Мое лицо перестало гореть, казалось, только лет через десять. Я не смела поднять глаза на Ма-Ма, пока мы в молчании шли по кварталу. Завернув за угол, мы встретили пожилых супругов, которые жили на одной улице с нами, единственных помимо нас азиатов в округе. Их морщинистые лица, как всегда, расцвели улыбками, когда они шагали рядом с нами со своей юной тележкой, на «груди» у которой еще не стерлись буквы «Фудтаун». В то время как наша старушка стонала на каждом шагу, их тележка хвасталась горой банок, и все они клац-клац-клацали друг о друга, пока ее мужественные колеса преодолевали пересеченную местность тротуара.

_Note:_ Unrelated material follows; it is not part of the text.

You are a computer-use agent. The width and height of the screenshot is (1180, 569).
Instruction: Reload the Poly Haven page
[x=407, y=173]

– Вот видишь, – сказала мне Ма-Ма, – мы не единственные собираем банки.
Мы делали в точности то же самое, что супруги, чьи лица напоминали сушеные сливы, это правда. Но это печалило меня еще сильнее. Они собирали банки с радостью, в то время как мы стыдились. Для них это было источником света, а для нас – лишь темной ямой.

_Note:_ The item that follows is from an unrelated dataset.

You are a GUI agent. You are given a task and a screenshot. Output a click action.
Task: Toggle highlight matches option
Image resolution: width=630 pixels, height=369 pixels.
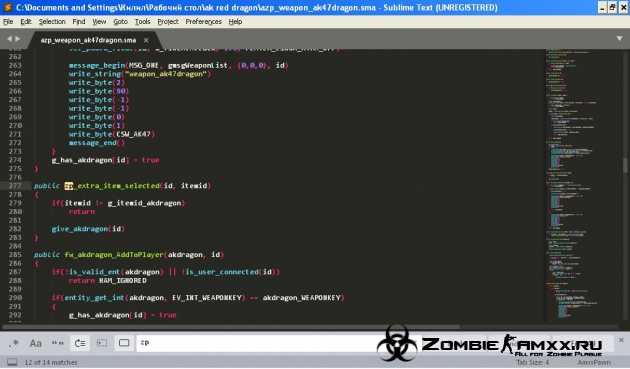(x=124, y=343)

Настоящий шопинг – в настоящем магазине – был испытанием для силы воли. У нас не было никаких денег помимо тех, что мы могли выделить на еду. По сути, это означало, что мы старались тратить как можно меньше, в идеале – нисколько. Мой гардероб неизменно составляли четыре футболки – мешковатые и длинные, чтобы одновременно служили ночными рубашками и чтобы я из них не сразу вырастала; от трех до пяти связанных Лао-Лао колючих, колом стоявших свитеров и две-три пары джинсов. Зимой вся наша одежда лежала, сложенная стопками, на подоконниках. Когда вещи не согревали наши тела, они защищали нас от сквозняков.

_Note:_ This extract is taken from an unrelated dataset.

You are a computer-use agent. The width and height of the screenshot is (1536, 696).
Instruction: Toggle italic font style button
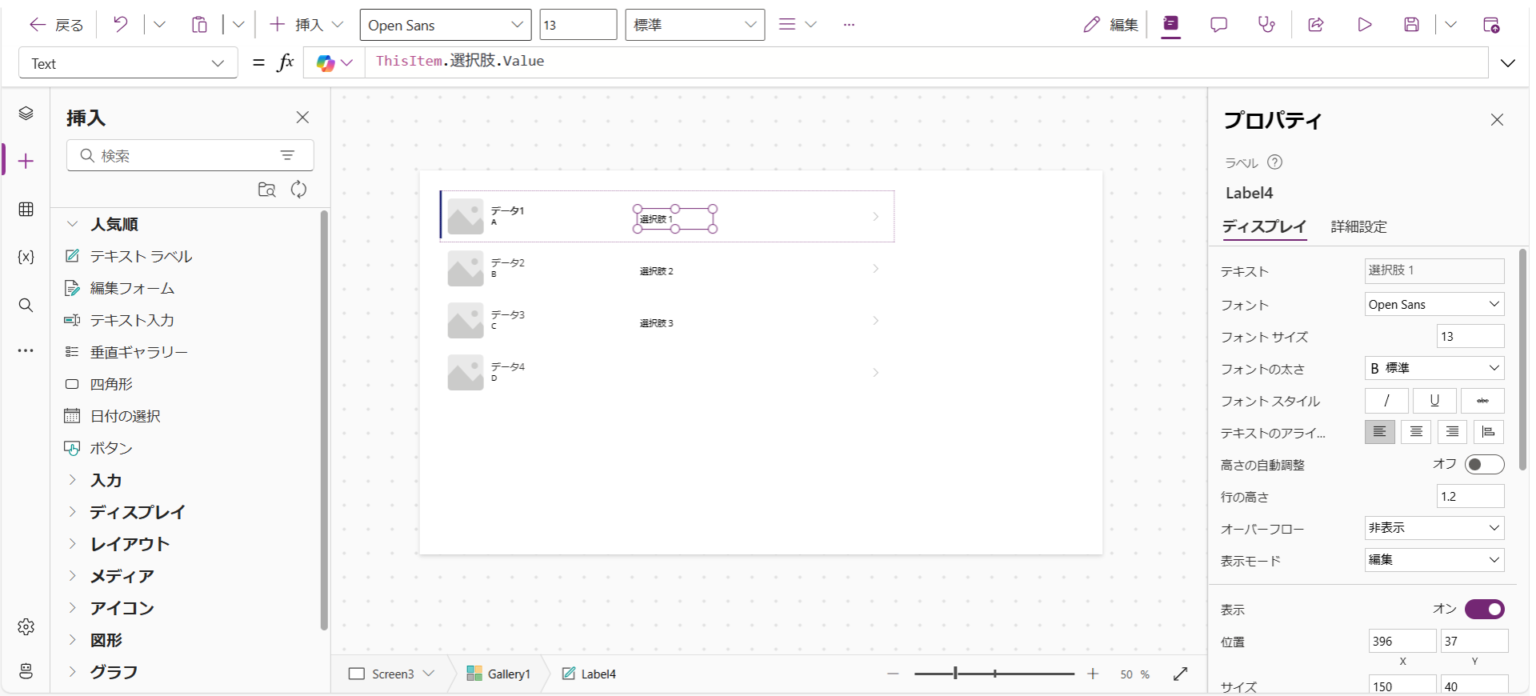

Каждый сентябрь мне покупали новую пару обуви. Каждый раз я часами бродила по дисконт-магазину Payless ShoeSource, обдумывая доступные варианты и стараясь сделать выбор так, чтобы он согревал меня любовью в течение следующих 365 дней.
На весь этот срок любви не хватило ни разу.
В первые четыре месяца я дорожила своими кроссовками. Я на цыпочках обходила лужи и перед тем, как выйти из школьного туалета, тщательно обтирала их бумажными полотенцами. Еще столько же времени я вела себя более или менее как все нормальные дети, не особенно заботясь о своей обуви. В последние же несколько месяцев, когда моя растущая стопа распирала ткань, почерневшую и зиявшую прорехами на швах, я упивалась мальчишеской свободой, позволяя себе пинать мусор на тротуарах, прыгать в кучи земли, бегать под дождем и вести себя подобно дикой кошке.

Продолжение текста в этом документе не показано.